While the father had the business dreams, its success came from the hands of Najla Azar, who died in 2002, Katy Azar said.

“Mom was the best cook ever,” Katy Azar said. “Mom taught us how to cook. These are all her recipes and my grandmother’s recipes.”

Road warriors

Through kids and divorces and economic booms and busts, the family business trucked forward until it faced a threat that Katy Azar was sure would kill it: The closure and reconstruction of Monroe Street.

In 2017, the city announced that it would narrow Monroe Street from five lanes to three.

“We had seen how projects went downtown and everywhere else, where it took a long time and businesses struggled,” Katy Azar said. “We prepared to close. We spoke against it the whole time.”

But the crews finished the work in about five months.

“We were shocked,” she said. Local media “kept letting people know which streets were open and how to get to businesses. We ended up having a really good summer.

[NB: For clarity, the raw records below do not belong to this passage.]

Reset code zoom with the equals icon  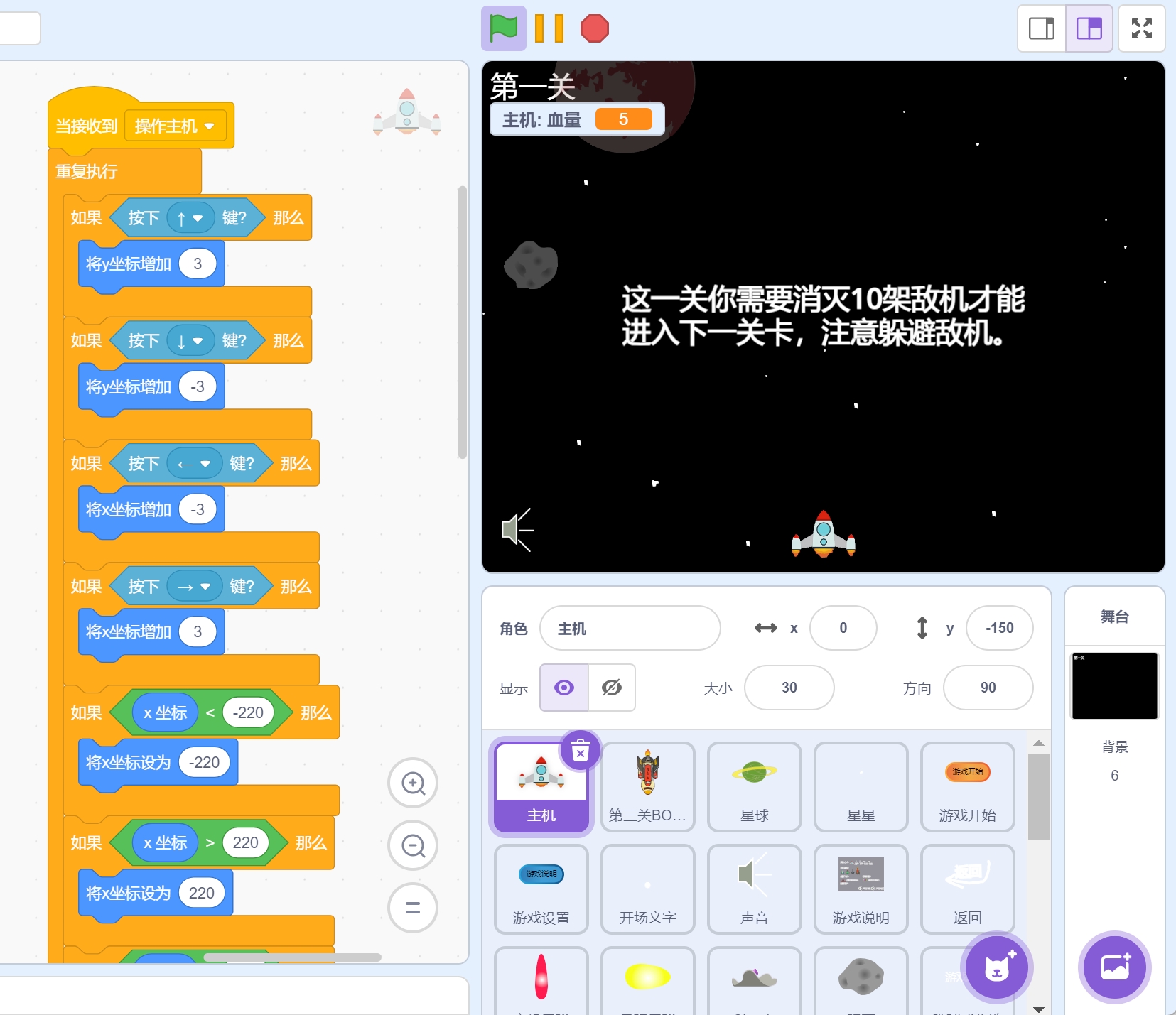click(412, 908)
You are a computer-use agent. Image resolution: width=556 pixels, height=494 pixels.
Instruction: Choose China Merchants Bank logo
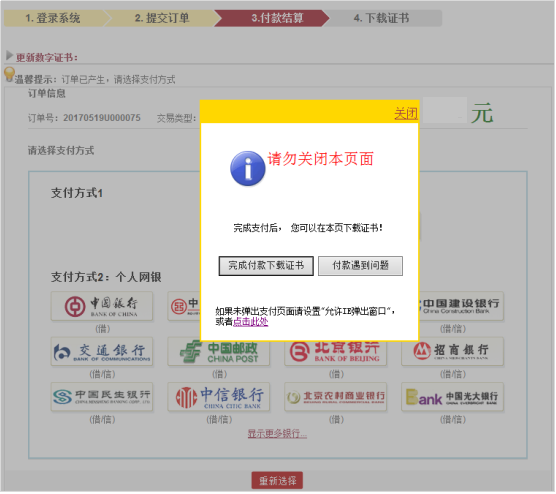452,351
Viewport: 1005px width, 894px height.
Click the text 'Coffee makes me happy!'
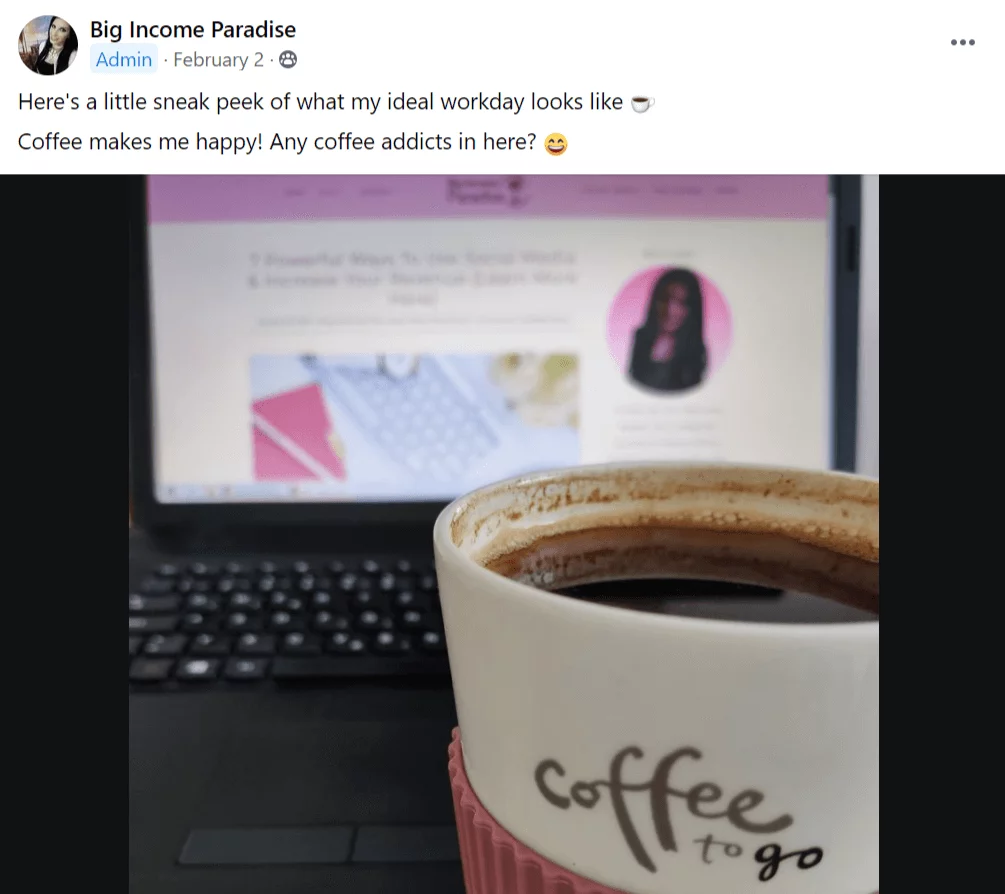click(140, 142)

“Spokane likes the smaller businesses. If they see something going on, they support you. They are great.”

The restaurant had a similar experience during the pandemic.

Instead of killing the business, the family focused on takeout orders and generated about the same amount of business in four hours as it had being open for a full day, she said.

Both events inadvertently pushed the restaurant to its closure.

As a result of the Monroe Street project, Katy Azar obtained her real estate license in Washington and Idaho.

The shutdown also let Azar know that she could succeed working fewer hours.

“It taught me that I don’t have to be here all the time, that I can have a life outside of it,” she said.

Azar’s retirement will mean spending more time selling real estate and another business that she started along the way.

During her time running the restaurant, she also spent more than 17 years working as an interpreter.

“The restaurant is physically demanding. The restaurant demands your time,” she said. “The decision is heartbreaking for me. It’s taken me a long time, years, for me to say, ‘I’m going to leave.’

“But, it’s just going to be a different chapter. I’m going to miss the customers, the conversations, the things that go on in their lives. But there is a time where you have to back off.”